Rest assured, Crawl avoids that problem because the main action doesn’t take place in a basement: It’s actually set in a crawl space. Along with relating to the title of the film, director Alexandre Aja told Polygon they researched Florida homes and found a lot of them contain crawl spaces—and while most are 2 to 3 feet tall, they made theirs slightly bigger so it was more accommodating for the actors. Thankfully, most crawl spaces aren’t littered with ravenous gators using a hurricane as an excuse to feast on humans, but the film does avoid a rather inelegant plot hole that most people wouldn’t think twice about. Much respect for this bit of Floridian verisimilitude.
6. The Gators
Of course, gators aren’t mutually exclusive to Florida: They can be found across the Southeast, all the way to Texas. (To say nothing of crocodiles, which are equally unpleasant and can also survive in saltwater.) But gators are quintessential Florida. Florida headlines are littered with stories about people stumbling upon gators in their swimming pools, schoolyards, and, as in the case of one particularly swole creature locals have named Godzilla, golf courses.
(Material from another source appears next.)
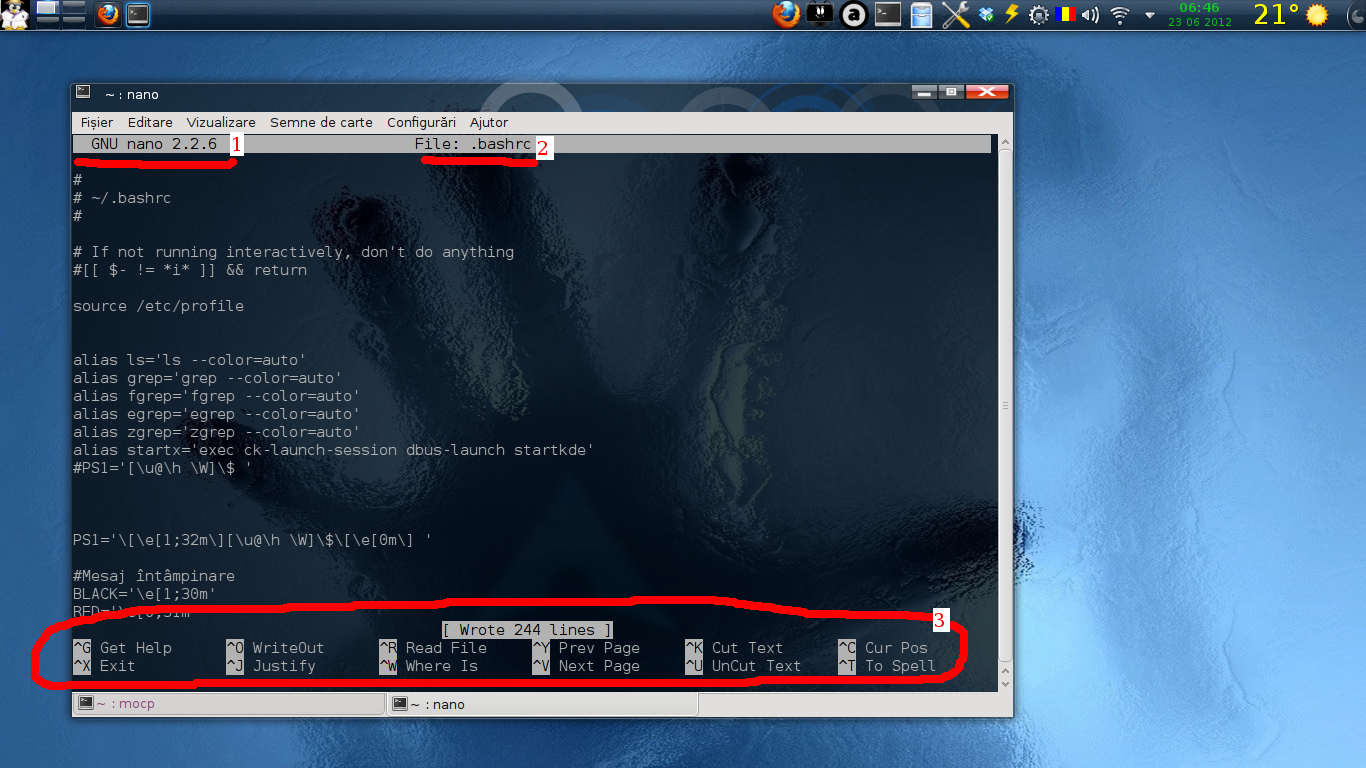
Task: Select the '~ : nano' taskbar entry
Action: 540,703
So unsurprisingly, there are a lot of gators in Crawl. Nobody can argue that there aren’t enough gators in this movie tearing through human flesh like strips of sashimi. And all of them are about as swole as Godzilla. For all of Crawl’s ridiculousness, the movie is very faithful to reality in this regard—even if gators don’t kill people at such an intense pace in real life.
5. The Hurricane
Like the gators, hurricanes do exist in a variety of states—but Florida often faces the brunt of such natural disasters. The state has been subjected to 11 Category 4 and three Category 5 hurricanes in its history, and is hit more frequently than any other state. Therefore, Crawl’s Category 5 hurricane—the kind of rare, cataclysmic event that forces mandatory evacuations—is a testament to Florida’s unique and unfortunate bouts with Mother Nature. Truly, only there could you face the near-impossible predicament of a rapidly flooding crawl space that is being increasingly surrounded by alligators.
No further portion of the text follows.